The Slavery Code of the District of Columbia
Title | The Slavery Code of the District of Columbia PDF eBook |
Author | United States |
Publisher | |
Pages | 50 |
Release | 1862 |
Genre | Slavery |
ISBN |
The Black Code of the District of Columbia, in Force September 1st, 1848
Title | The Black Code of the District of Columbia, in Force September 1st, 1848 PDF eBook |
Author | Worthington Garrettson Snethen |
Publisher | |
Pages | 132 |
Release | 1848 |
Genre | History |
ISBN |
A Legal Argument Before the Supreme Court of the State of New Jersey, at the May Term, 1845, at Trenton, for the Deliverance of Four Thousand Persons from Bondage
Title | A Legal Argument Before the Supreme Court of the State of New Jersey, at the May Term, 1845, at Trenton, for the Deliverance of Four Thousand Persons from Bondage PDF eBook |
Author | Alvan Stewart |
Publisher | |
Pages | 64 |
Release | 1845 |
Genre | African Americans |
ISBN |
Williams' Gang
Title | Williams' Gang PDF eBook |
Author | Jeff Forret |
Publisher | Cambridge University Press |
Pages | 485 |
Release | 2020-01-16 |
Genre | Biography & Autobiography |
ISBN | 1108493033 |
Explores a Washington, DC slave trader's legal misadventures associated with transporting convict slaves through New Orleans.

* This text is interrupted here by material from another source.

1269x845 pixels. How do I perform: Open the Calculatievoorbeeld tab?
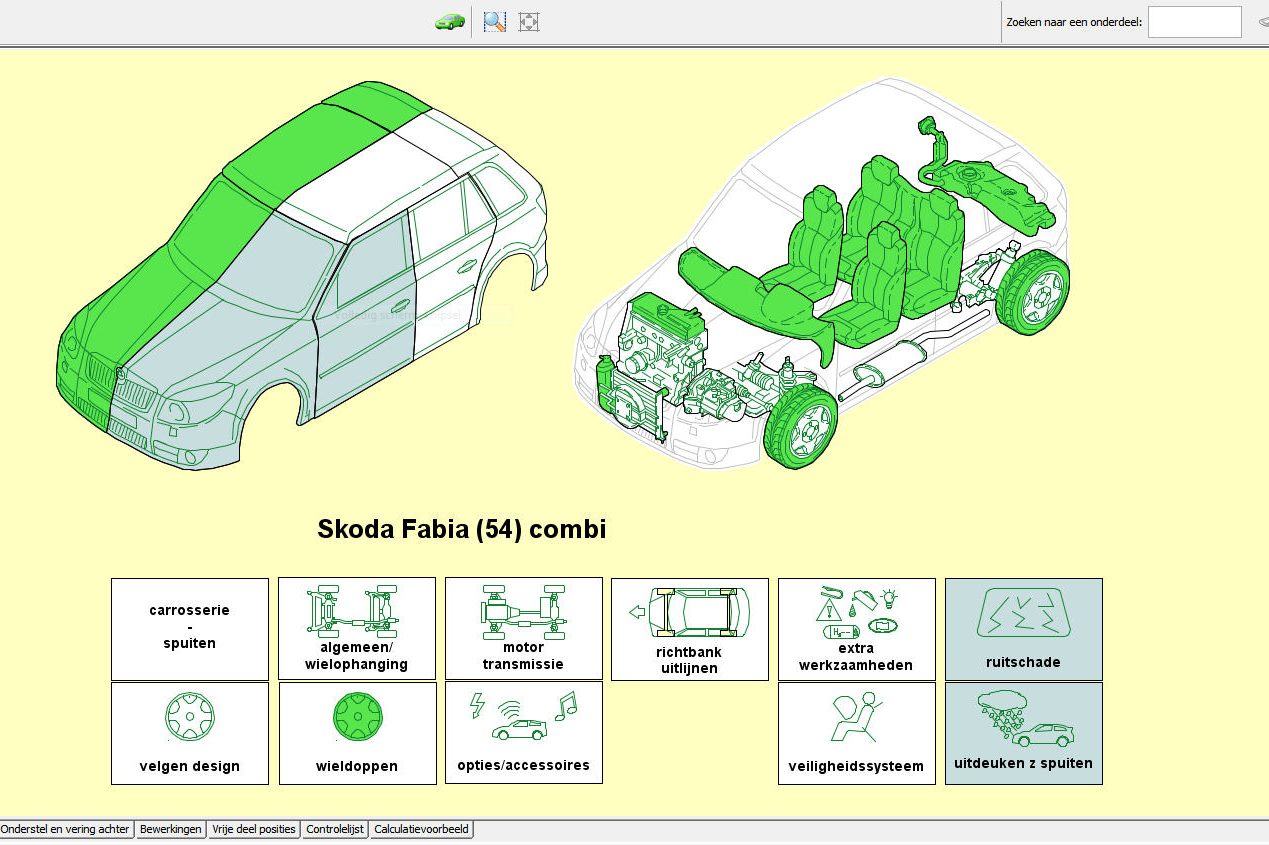click(x=421, y=829)
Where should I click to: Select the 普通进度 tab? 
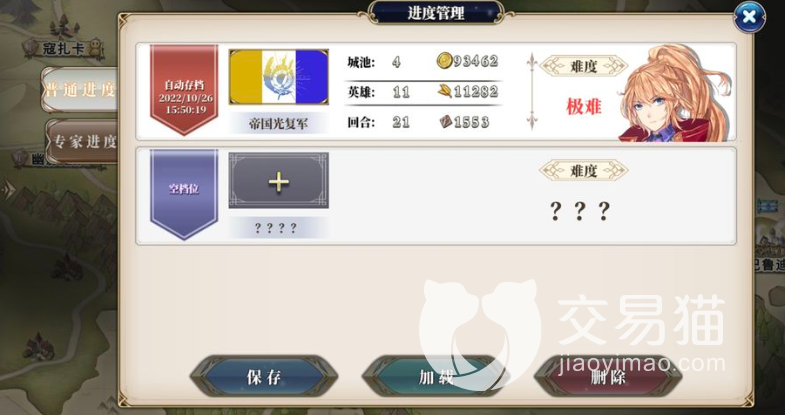click(80, 90)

Journal of a Residence and Tour in the United States of North America
Title | Journal of a Residence and Tour in the United States of North America PDF eBook |
Author | Edward S. Abdy |
Publisher | |
Pages | 434 |
Release | 1835 |
Genre | History |
ISBN |
An Example for All the Land
Title | An Example for All the Land PDF eBook |
Author | Kate Masur |
Publisher | Univ of North Carolina Press |
Pages | 377 |
Release | 2010-10-04 |
Genre | Social Science |
ISBN | 0807899321 |
An Example for All the Land reveals Washington, D.C. as a laboratory for social policy in the era of emancipation and the Civil War. In this panoramic study, Kate Masur provides a nuanced account of African Americans' grassroots activism, municipal politics, and the U.S. Congress. She tells the provocative story of how black men's right to vote transformed local affairs, and how, in short order, city reformers made that right virtually meaningless. Bringing the question of equality to the forefront of Reconstruction scholarship, this widely praised study explores how concerns about public and private space, civilization, and dependency informed the period's debate over rights and citizenship.
Trace
Title | Trace PDF eBook |
Author | Lauret Savoy |
Publisher | Catapult |
Pages | 240 |
Release | 2015-11-01 |
Genre | History |
ISBN | 1619026686 |
With a New Preface by the Author Through personal journeys and historical inquiry, this PEN Literary Award finalist explores how America’s still unfolding history and ideas of “race” have marked its people and the land. Sand and stone are Earth’s fragmented memory. Each of us, too, is a landscape inscribed by memory and loss. One life–defining lesson Lauret Savoy learned as a young girl was this: the American land did not hate. As an educator and Earth historian, she has tracked the continent’s past from the relics of deep time; but the paths of ancestors toward her—paths of free and enslaved Africans, colonists from Europe, and peoples indigenous to this land—lie largely eroded and lost. A provocative and powerful mosaic that ranges across a continent and across time, from twisted terrain within the San Andreas Fault zone to a South Carolina plantation, from national parks to burial grounds, from “Indian Territory” and the U.S.–Mexico Border to the U.S. capital, Trace grapples with a searing national history to reveal the often unvoiced presence of the past. In distinctive and illuminating prose that is attentive to the rhythms of language and landscapes, she weaves together human stories of migration, silence, and displacement, as epic as the continent they survey, with uplifted mountains, braided streams, and eroded canyons. Gifted with this manifold vision, and graced by a scientific and lyrical diligence, she delves through fragmented histories—natural, personal, cultural—to find shadowy outlines of other stories of place in America. "Every landscape is an accumulation," reads one epigraph. "Life must be lived amidst that which was made before." Courageously and masterfully, Lauret Savoy does so in this beautiful book: she lives there, making sense of this land and its troubled past, reconciling what it means to inhabit terrains of memory—and to be one.